Copy out all of the following lines word for word, keeping every character and line unchanged.

===== SUPPLIED MATERIAL

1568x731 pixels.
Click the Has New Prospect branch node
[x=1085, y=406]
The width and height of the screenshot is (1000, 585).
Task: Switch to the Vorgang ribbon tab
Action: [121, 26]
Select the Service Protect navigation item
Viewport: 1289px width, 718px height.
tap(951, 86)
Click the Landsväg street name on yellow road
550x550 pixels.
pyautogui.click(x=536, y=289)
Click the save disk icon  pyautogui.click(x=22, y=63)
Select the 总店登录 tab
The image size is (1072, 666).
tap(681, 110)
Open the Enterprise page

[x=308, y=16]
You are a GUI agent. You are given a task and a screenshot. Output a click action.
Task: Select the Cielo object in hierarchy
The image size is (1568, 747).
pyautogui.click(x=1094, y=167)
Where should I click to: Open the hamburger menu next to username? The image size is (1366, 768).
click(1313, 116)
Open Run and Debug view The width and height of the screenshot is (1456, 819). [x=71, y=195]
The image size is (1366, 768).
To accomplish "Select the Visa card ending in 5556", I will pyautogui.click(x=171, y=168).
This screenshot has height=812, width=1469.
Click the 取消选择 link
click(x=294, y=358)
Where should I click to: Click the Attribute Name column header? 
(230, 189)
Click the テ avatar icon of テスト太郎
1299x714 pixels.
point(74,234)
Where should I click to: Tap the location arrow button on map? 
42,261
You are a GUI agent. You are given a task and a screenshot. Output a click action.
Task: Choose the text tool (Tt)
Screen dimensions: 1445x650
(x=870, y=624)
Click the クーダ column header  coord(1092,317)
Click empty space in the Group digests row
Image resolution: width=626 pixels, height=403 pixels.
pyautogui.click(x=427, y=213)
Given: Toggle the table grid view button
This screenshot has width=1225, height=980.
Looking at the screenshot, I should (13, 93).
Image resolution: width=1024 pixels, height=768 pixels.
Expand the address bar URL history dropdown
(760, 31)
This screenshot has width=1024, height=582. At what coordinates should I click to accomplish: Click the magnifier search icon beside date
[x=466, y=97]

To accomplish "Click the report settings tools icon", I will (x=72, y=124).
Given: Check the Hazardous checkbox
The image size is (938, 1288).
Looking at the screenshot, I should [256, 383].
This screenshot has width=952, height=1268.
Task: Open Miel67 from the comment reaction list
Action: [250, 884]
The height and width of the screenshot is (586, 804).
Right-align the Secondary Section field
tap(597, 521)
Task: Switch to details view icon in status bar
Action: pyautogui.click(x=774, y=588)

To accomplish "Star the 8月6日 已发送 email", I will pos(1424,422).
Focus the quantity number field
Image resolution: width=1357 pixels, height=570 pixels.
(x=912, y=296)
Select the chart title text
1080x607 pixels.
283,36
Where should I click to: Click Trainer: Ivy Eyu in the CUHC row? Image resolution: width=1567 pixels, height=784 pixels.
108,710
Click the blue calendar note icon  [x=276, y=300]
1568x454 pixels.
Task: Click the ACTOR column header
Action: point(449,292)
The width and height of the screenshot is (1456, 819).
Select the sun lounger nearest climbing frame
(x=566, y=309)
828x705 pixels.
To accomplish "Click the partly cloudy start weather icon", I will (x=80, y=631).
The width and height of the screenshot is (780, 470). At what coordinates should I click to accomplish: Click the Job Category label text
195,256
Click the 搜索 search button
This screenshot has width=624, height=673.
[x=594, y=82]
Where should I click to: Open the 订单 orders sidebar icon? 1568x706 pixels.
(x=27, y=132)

==========

- _FINISHED ANSWER_:
1568x731 pixels.
Click the Has New Prospect branch node
[x=1085, y=406]
The width and height of the screenshot is (1000, 585).
Task: Switch to the Vorgang ribbon tab
Action: [121, 26]
Select the Service Protect navigation item
Viewport: 1289px width, 718px height.
tap(951, 86)
Click the Landsväg street name on yellow road
550x550 pixels.
pyautogui.click(x=536, y=289)
Click the save disk icon  pyautogui.click(x=22, y=63)
Select the 总店登录 tab
The image size is (1072, 666).
tap(681, 110)
Open the Enterprise page

[x=308, y=16]
You are a GUI agent. You are given a task and a screenshot. Output a click action.
Task: Select the Cielo object in hierarchy
The image size is (1568, 747).
pyautogui.click(x=1094, y=167)
Where should I click to: Open the hamburger menu next to username? The image size is (1366, 768).
click(1313, 116)
Open Run and Debug view The width and height of the screenshot is (1456, 819). [x=71, y=195]
The image size is (1366, 768).
To accomplish "Select the Visa card ending in 5556", I will pyautogui.click(x=171, y=168).
This screenshot has height=812, width=1469.
Click the 取消选择 link
click(x=294, y=358)
Where should I click to: Click the Attribute Name column header? 
(230, 189)
Click the テ avatar icon of テスト太郎
1299x714 pixels.
point(74,234)
Where should I click to: Tap the location arrow button on map? 
42,261
You are a GUI agent. You are given a task and a screenshot. Output a click action.
Task: Choose the text tool (Tt)
Screen dimensions: 1445x650
(x=870, y=624)
Click the クーダ column header  coord(1092,317)
Click empty space in the Group digests row
Image resolution: width=626 pixels, height=403 pixels.
pyautogui.click(x=427, y=213)
Given: Toggle the table grid view button
This screenshot has width=1225, height=980.
Looking at the screenshot, I should (13, 93).
Image resolution: width=1024 pixels, height=768 pixels.
Expand the address bar URL history dropdown
(760, 31)
This screenshot has width=1024, height=582. At what coordinates should I click to accomplish: Click the magnifier search icon beside date
[x=466, y=97]

To accomplish "Click the report settings tools icon", I will (x=72, y=124).
Given: Check the Hazardous checkbox
The image size is (938, 1288).
Looking at the screenshot, I should [256, 383].
This screenshot has width=952, height=1268.
Task: Open Miel67 from the comment reaction list
Action: [250, 884]
The height and width of the screenshot is (586, 804).
Right-align the Secondary Section field
tap(597, 521)
Task: Switch to details view icon in status bar
Action: pyautogui.click(x=774, y=588)

To accomplish "Star the 8月6日 已发送 email", I will pos(1424,422).
Focus the quantity number field
Image resolution: width=1357 pixels, height=570 pixels.
(x=912, y=296)
Select the chart title text
1080x607 pixels.
283,36
Where should I click to: Click Trainer: Ivy Eyu in the CUHC row? Image resolution: width=1567 pixels, height=784 pixels.
108,710
Click the blue calendar note icon  [x=276, y=300]
1568x454 pixels.
Task: Click the ACTOR column header
Action: point(449,292)
The width and height of the screenshot is (1456, 819).
Select the sun lounger nearest climbing frame
(x=566, y=309)
828x705 pixels.
To accomplish "Click the partly cloudy start weather icon", I will (x=80, y=631).
The width and height of the screenshot is (780, 470). At what coordinates should I click to accomplish: Click the Job Category label text
195,256
Click the 搜索 search button
This screenshot has width=624, height=673.
[x=594, y=82]
Where should I click to: Open the 订单 orders sidebar icon? 1568x706 pixels.
(x=27, y=132)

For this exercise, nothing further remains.